The Selichot service consists of a series of prayers and supplications for forgiveness from G-d. Sephardim recite Slichot throughout the entire month of Elul, through Tishrei, up until Yom Kippur. This year, Sephardi Selichot starts on August 22/23. However, according to Ashkenazi custom, Selichot services only begin the Saturday night (after midnight) before Rosh Hashanah, should the holiday fall Wednesday or later in the week. However, if Rosh Hashanah falls early in the week, Selichot starts two Saturday nights before the holiday, since the service must be recited at least for four days before Rosh Hashanah. This year, Ashkenazi Selichot starts on September 12/13, 2009.

The Selichot service can be recited alone. However, several important parts of the service can only be recited with a minyan. The service is usually recited as a minyan anytime after midnight until morning, before morning prayers are recited. The service is never recited before halachic midnight because the first part of the night is considered to be a strong time of judgment.

A Look into the Service:

Selichot is a deeply moving service, full beautiful traditional songs, haunting verses, and powerful shofar blasts. One of the fundamental parts of the service is the repeated repetition of the the “Thirteen Attributes,” verses from the book of Exodus in the Torah that list the thirteen aspects of mercy and compassion that G-d embodies. The verse is as follow, “[1], Ha-shem [2], G-d [3], merciful [4], and gracious [5], long-suffering [6], abundant in goodness [7] and truth [8], keeping mercy unto the thousandth generation [9], forgiving iniquity [10] and transgression [11] and sin [12], who cleanses [13].”

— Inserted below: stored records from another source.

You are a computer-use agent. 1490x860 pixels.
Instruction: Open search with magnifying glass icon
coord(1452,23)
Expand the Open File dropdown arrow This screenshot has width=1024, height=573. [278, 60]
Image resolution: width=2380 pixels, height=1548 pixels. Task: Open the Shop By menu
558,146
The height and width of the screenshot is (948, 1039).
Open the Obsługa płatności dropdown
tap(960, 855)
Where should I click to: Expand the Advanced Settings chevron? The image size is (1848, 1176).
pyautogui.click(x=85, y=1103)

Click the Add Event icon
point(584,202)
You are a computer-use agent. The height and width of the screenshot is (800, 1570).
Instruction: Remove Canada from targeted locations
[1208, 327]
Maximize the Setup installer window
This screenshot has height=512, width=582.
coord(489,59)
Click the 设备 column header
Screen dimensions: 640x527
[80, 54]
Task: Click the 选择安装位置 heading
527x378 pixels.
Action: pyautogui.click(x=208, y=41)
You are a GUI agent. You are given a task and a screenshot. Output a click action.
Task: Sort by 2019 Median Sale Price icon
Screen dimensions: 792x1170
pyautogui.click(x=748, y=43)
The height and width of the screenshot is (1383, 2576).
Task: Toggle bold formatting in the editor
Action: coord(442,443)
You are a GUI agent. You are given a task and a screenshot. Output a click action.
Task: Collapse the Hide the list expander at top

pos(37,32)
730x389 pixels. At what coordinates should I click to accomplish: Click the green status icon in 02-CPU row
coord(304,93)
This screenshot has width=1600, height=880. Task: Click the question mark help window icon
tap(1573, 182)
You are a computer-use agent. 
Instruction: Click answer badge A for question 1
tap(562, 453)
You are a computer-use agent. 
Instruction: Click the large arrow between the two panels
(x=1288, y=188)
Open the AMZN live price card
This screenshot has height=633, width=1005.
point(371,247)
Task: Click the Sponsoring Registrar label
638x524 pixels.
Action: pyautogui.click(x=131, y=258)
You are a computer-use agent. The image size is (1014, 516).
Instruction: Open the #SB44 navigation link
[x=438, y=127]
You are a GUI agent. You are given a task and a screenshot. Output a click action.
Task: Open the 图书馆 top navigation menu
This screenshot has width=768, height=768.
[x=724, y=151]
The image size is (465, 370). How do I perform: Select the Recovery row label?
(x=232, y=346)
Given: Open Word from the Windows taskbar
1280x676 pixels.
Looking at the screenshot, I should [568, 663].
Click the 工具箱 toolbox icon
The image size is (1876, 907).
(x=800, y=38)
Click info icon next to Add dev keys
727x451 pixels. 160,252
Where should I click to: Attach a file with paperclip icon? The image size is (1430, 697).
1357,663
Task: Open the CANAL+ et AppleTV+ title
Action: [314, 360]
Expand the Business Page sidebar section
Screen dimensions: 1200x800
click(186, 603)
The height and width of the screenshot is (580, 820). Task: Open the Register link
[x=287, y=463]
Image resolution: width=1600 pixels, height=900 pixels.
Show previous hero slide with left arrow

Even a Little Bit of Preparation Makes a Big Difference:

Should  you only are able to make it to one Selichot service before the High Holidays hit, I guarantee that that experience (provided you are at a good minyan) will be sure to enliven your soul and prepare you for a far more powerful Yom Kippur. Two of the most important nights of Selichot are the first night of Ashkenazi Selichot service, and the night before Yom Kippur.

Tap into the wonderful gift of Selichot!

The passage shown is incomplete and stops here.